Return everything from the line containing "The width and" down to the line containing "pyautogui.click(x=61, y=60)", unchanged, with both of those lines included. Leave the pictures out of your answer.

++++++++++

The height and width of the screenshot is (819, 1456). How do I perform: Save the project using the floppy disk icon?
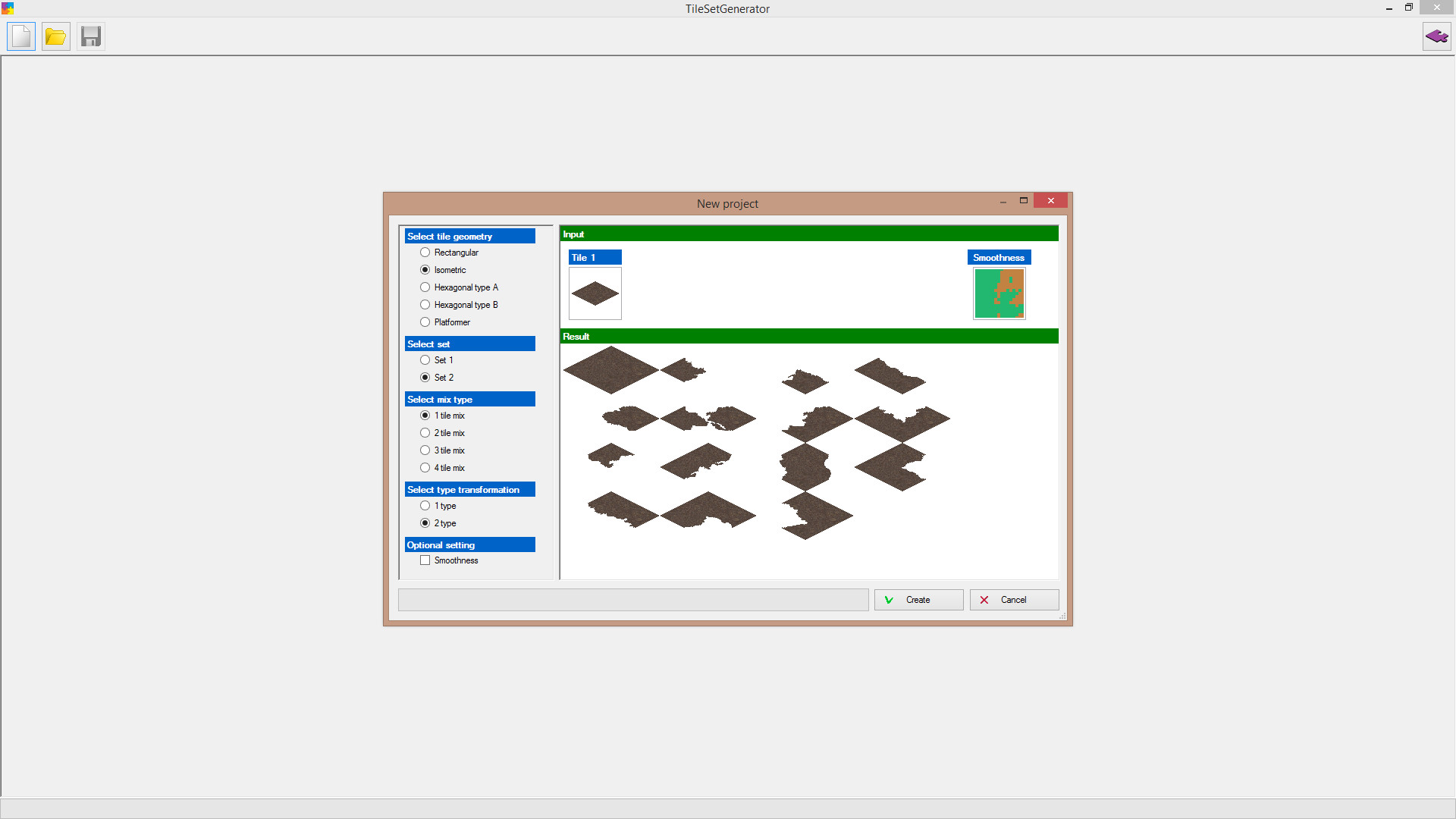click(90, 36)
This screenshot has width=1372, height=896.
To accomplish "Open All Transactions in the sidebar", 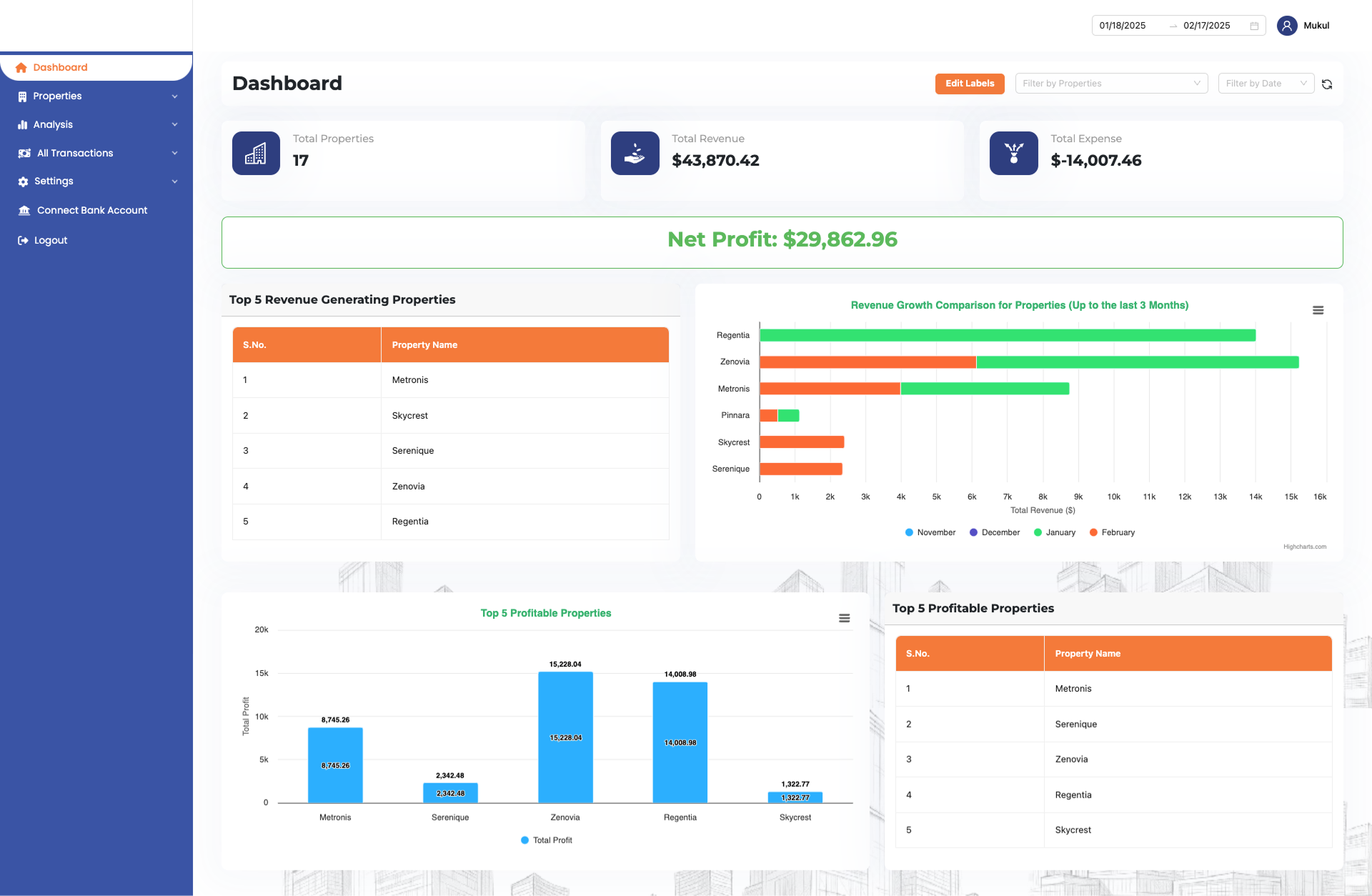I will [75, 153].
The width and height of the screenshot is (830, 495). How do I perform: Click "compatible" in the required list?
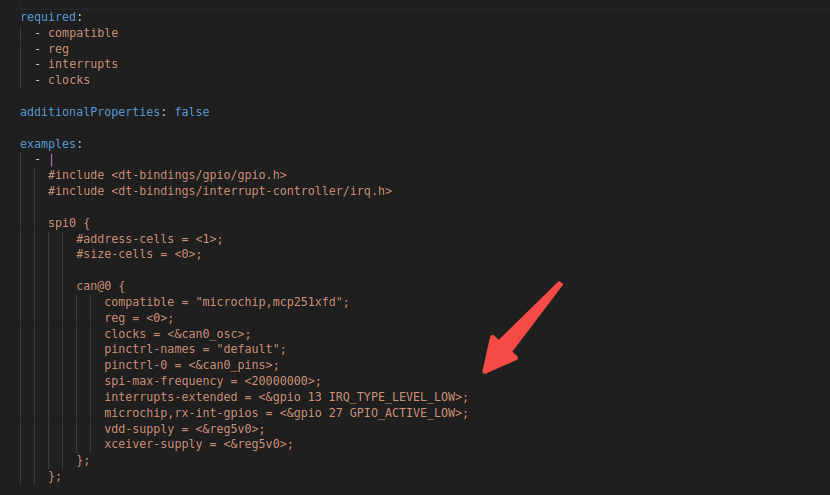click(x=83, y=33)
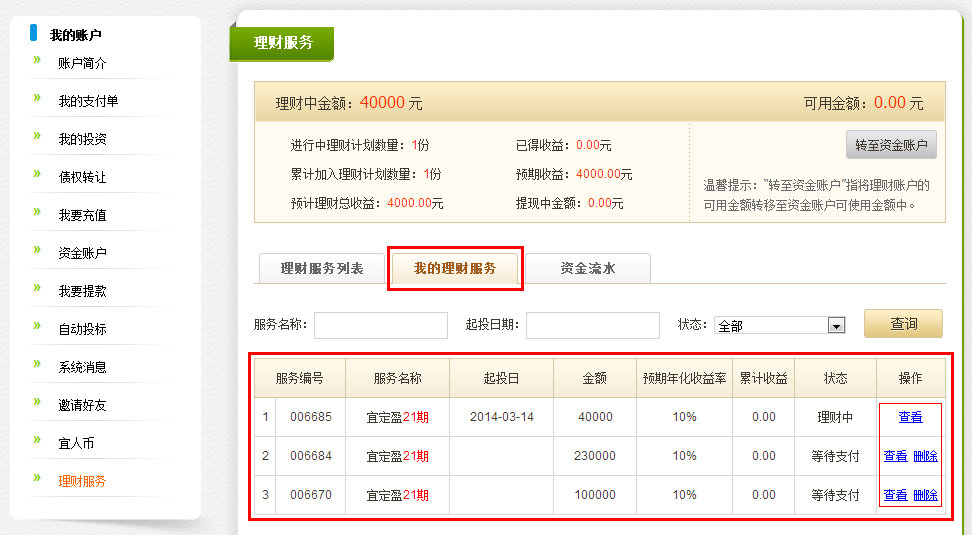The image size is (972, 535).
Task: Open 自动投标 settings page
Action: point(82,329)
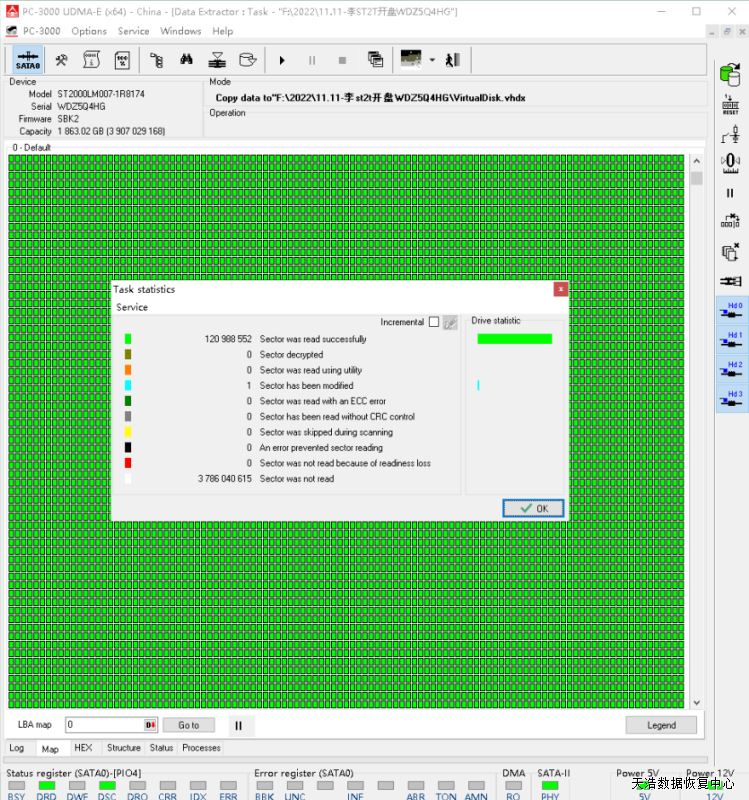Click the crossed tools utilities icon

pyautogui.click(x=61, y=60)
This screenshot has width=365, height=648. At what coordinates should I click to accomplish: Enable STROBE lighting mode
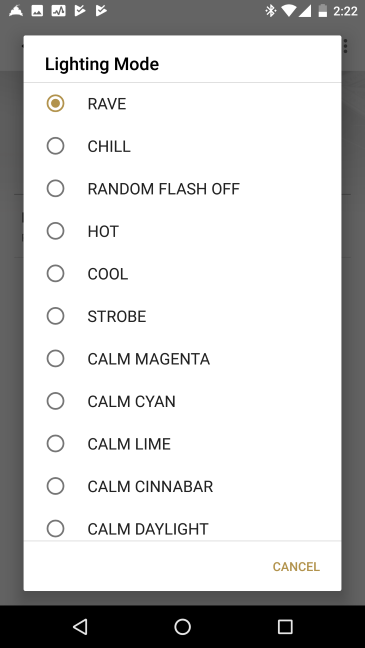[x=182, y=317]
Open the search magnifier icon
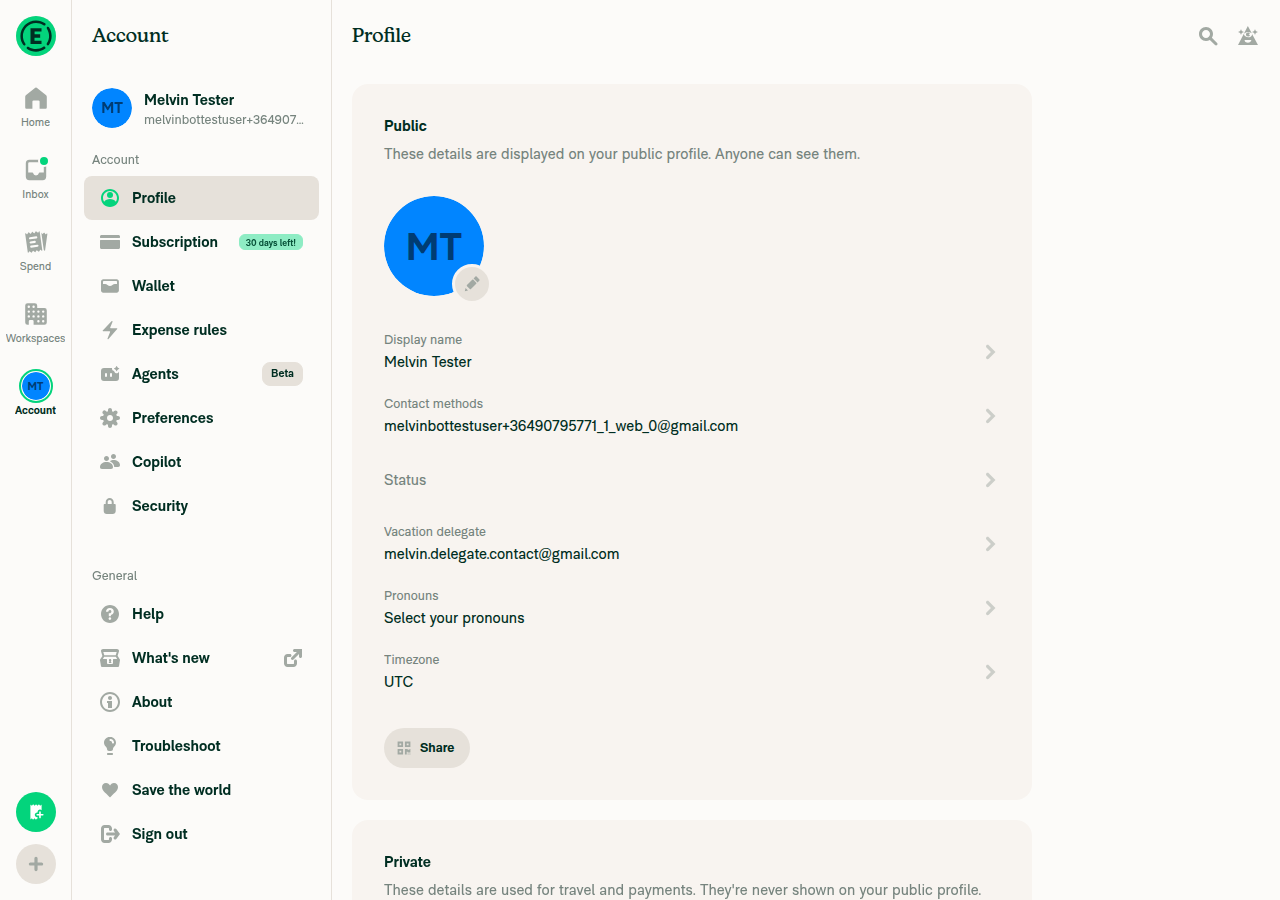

++++++++++

Solution to this exercise:
The width and height of the screenshot is (830, 495). How do I perform: Click "compatible" in the required list?
click(x=83, y=33)
The image size is (972, 535).
Task: Open 自动投标 settings page
Action: point(82,329)
Click the crossed tools utilities icon

pyautogui.click(x=61, y=60)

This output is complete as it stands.